In previous articles we introduced the different French variations, and made the comparison with Spanish. While all French speakers can understand each other, as with Spanish speakers, it is not the same French spoken in each French speaking country.
We said that while French speakers can understand each other perfectly regardless of the country they come from, the French from France is not the same as that of Canada or the Ivory Coast. And in this article our attention is directed more to the French in African countries.
While French arrived in Africa with the French and Belgian colonists, the fusion of French with pre-existing languages mostly became an African French, with certain peculiarities.
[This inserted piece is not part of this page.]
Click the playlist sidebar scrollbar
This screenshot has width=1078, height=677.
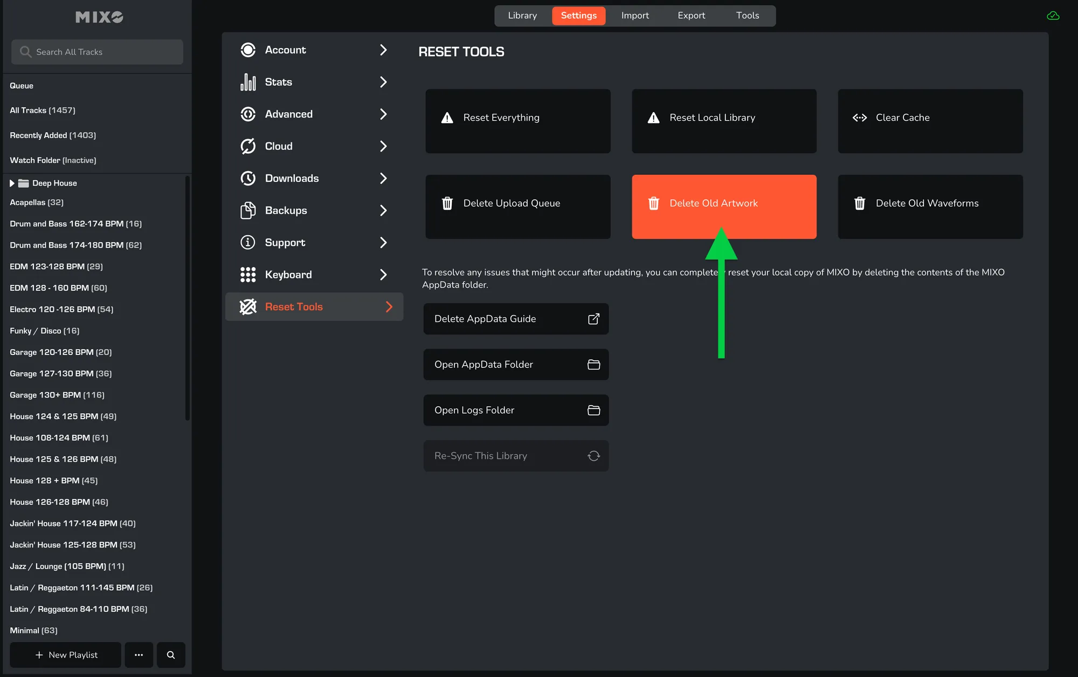coord(187,297)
Some of the most noticeable differences between the French of Africa and that of France and Canada are mainly in pronunciation and vocabulary.
Even though there are differences in pronunciation between African countries themselves (Moroccans sound very different to Senegalese), there is a tendency common to all French speaking Africans: such as the pronunciation of the letter R, which is not the same throaty pronunciation as in France. Other sounds also differ from their counterparts in France and Canada, for example the pronunciation of the sounds [d], [t], [l] and [n]. And it is not just a matter of sounds but also of intonation.
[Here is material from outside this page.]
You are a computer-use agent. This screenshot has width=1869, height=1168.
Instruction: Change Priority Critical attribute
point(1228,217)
With respect to vocabulary there are noticeable differences. There are terms used in the French in Africa that are not found in the French of other continents. These words were born in a particular region or are borrowed from African languages.
We also observe that a term can have different meanings in France or in Africa.
“Arrêter”, which means to stop something or someone in European French, means to sustain in Africa, which in turn is “tenir” in French.
To indicate that food is hot, a Frenchman would say “C’est chaud” but for an African it would be “ça chauffe”.